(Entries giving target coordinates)
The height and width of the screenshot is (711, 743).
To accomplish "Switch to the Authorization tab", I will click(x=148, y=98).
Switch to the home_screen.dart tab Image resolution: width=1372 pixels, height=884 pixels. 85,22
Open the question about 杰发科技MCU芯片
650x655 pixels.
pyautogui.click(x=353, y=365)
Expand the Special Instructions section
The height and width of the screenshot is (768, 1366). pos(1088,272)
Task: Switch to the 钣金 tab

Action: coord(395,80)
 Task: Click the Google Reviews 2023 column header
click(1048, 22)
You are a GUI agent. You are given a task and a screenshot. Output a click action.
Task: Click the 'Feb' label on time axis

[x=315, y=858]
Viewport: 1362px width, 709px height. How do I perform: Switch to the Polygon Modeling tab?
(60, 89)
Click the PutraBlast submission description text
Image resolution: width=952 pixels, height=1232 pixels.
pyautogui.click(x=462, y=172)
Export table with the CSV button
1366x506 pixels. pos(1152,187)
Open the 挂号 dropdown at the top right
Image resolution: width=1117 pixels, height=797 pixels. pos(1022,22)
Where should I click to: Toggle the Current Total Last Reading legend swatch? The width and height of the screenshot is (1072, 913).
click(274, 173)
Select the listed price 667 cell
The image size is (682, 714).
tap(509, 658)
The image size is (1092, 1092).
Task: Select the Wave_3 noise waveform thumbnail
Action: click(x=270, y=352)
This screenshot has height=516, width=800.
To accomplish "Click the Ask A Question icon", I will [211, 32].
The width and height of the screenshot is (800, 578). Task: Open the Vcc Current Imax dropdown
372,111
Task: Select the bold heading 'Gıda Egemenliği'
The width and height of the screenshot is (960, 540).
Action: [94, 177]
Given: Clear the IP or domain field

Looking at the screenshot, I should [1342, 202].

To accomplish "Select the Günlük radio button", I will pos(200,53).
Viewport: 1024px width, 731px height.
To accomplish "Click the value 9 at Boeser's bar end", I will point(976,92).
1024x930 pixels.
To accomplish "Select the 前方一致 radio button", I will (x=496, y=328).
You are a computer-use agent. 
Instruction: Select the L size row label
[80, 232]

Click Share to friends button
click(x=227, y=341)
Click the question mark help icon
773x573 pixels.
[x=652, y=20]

§ Problem
Could you pull out every one of the records above and reproduce each line verbatim?

§ Full solution
The height and width of the screenshot is (711, 743).
To accomplish "Switch to the Authorization tab", I will click(x=148, y=98).
Switch to the home_screen.dart tab Image resolution: width=1372 pixels, height=884 pixels. 85,22
Open the question about 杰发科技MCU芯片
650x655 pixels.
pyautogui.click(x=353, y=365)
Expand the Special Instructions section
The height and width of the screenshot is (768, 1366). pos(1088,272)
Task: Switch to the 钣金 tab

Action: coord(395,80)
 Task: Click the Google Reviews 2023 column header
click(1048, 22)
You are a GUI agent. You are given a task and a screenshot. Output a click action.
Task: Click the 'Feb' label on time axis

[x=315, y=858]
Viewport: 1362px width, 709px height. How do I perform: Switch to the Polygon Modeling tab?
(60, 89)
Click the PutraBlast submission description text
Image resolution: width=952 pixels, height=1232 pixels.
pyautogui.click(x=462, y=172)
Export table with the CSV button
1366x506 pixels. pos(1152,187)
Open the 挂号 dropdown at the top right
Image resolution: width=1117 pixels, height=797 pixels. pos(1022,22)
Where should I click to: Toggle the Current Total Last Reading legend swatch? The width and height of the screenshot is (1072, 913).
click(274, 173)
Select the listed price 667 cell
The image size is (682, 714).
tap(509, 658)
The image size is (1092, 1092).
Task: Select the Wave_3 noise waveform thumbnail
Action: click(x=270, y=352)
This screenshot has height=516, width=800.
To accomplish "Click the Ask A Question icon", I will [211, 32].
The width and height of the screenshot is (800, 578). Task: Open the Vcc Current Imax dropdown
372,111
Task: Select the bold heading 'Gıda Egemenliği'
The width and height of the screenshot is (960, 540).
Action: [94, 177]
Given: Clear the IP or domain field

Looking at the screenshot, I should [1342, 202].

To accomplish "Select the Günlük radio button", I will pos(200,53).
Viewport: 1024px width, 731px height.
To accomplish "Click the value 9 at Boeser's bar end", I will point(976,92).
1024x930 pixels.
To accomplish "Select the 前方一致 radio button", I will (x=496, y=328).
You are a computer-use agent. 
Instruction: Select the L size row label
[80, 232]

Click Share to friends button
click(x=227, y=341)
Click the question mark help icon
773x573 pixels.
[x=652, y=20]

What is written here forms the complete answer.